The plaintiff failed on the trial, and brings the case here on error, the record containing substantially all the evidence. It appears from the testimony that Parmelee's business from January till September, 1874, was principally selling hardware and agricultural implements in Imlay City, and Homer A. Quackenbush was his clerk; that on the 11th of August, 1874, Parmelee sold and transferred by bill of sale. his stock of goods of all kinds to defendant Peter Ferguson, who thereupon took possession of them, and hired Quackenbush to take charge of the business; that on the 24th of August, 1874, Peter Ferguson sold the goods to Quackenbush and took back a mortgage thereon for $4000. Afterwards, Peter transferred the mortgage to the defendant Charles Ferguson, who was his brother, and received in exchange some hotel property in Marlette, in Sanilac county. Charles subsequently took the property for the mortgage, and gave up the notes to Quackenbush. Charles sold and disposed of the goods, and had the avails thereof.

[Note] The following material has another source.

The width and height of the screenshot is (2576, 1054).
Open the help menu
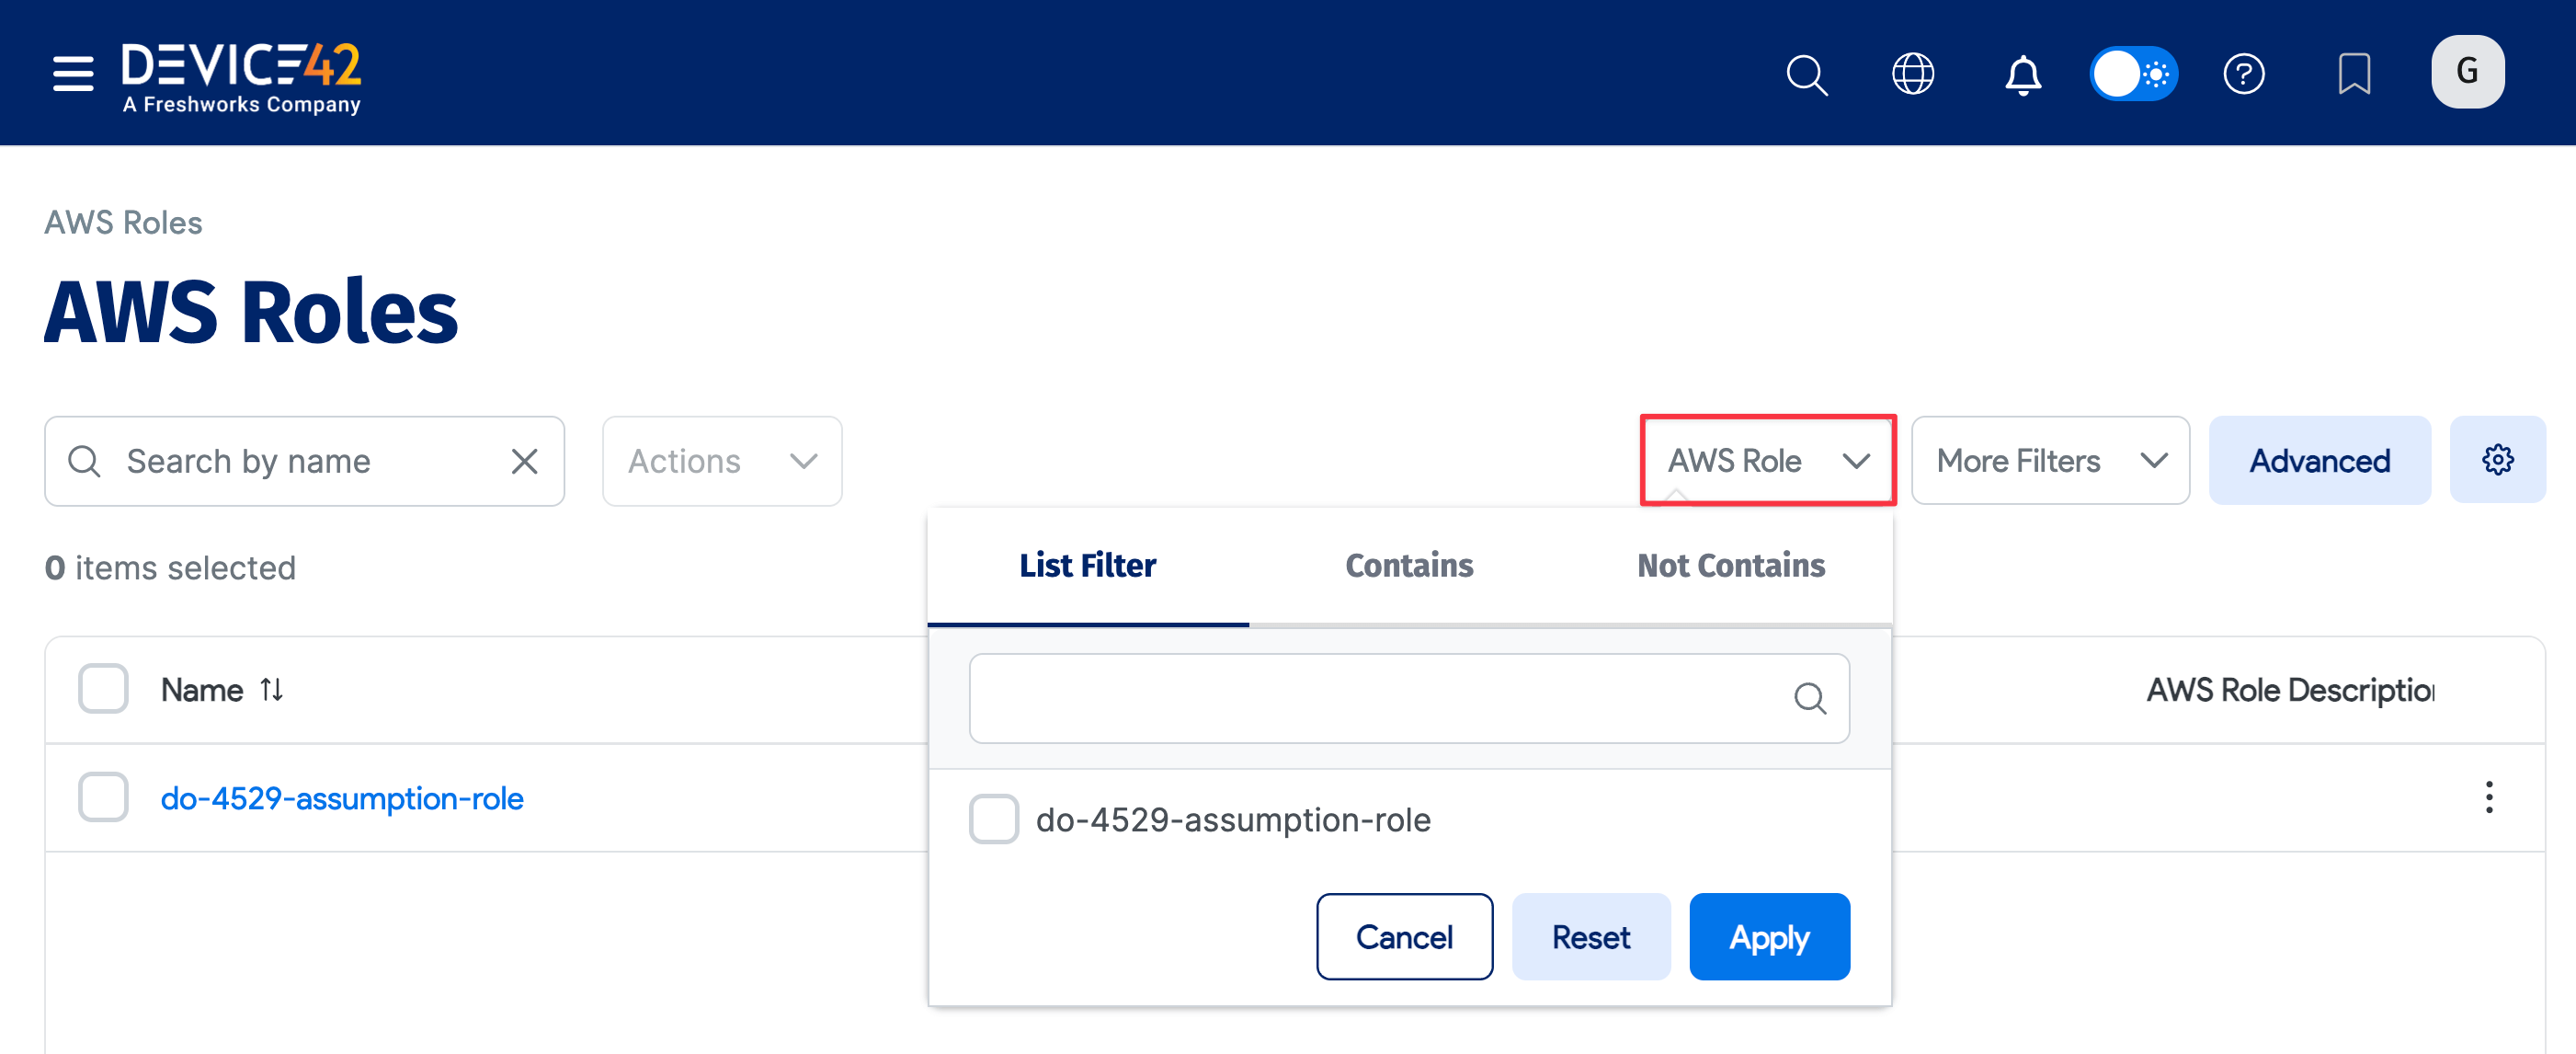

Five judgments were obtained against Parmelee, as follows:

1st. January 27, 1874, for $716.14 and costs; execution issued and levied on the goods claimed by Quackenbush, February 10th following.

2d. Judgment, January 28, 1874, for $209.52 and costs; execution issued thereon and levied upon the same goods February 10th, thereafter.

3d. Judgment, January 29, 1874, for $131.17 and costs; execution issued thereon and levied upon same goods, February 12th thereafter.

4th. Judgment, June 1, 1874, for $463.23 and costs; execution issued and levied upon same goods same day.

5th. Judgment in justice's court, August 25, 1874, for $62.50 and costs; execution levied upon same property, September 18th following.

6th. Attachment issued September 19, 1874, for $485.66 and costs, and levied same day on same goods.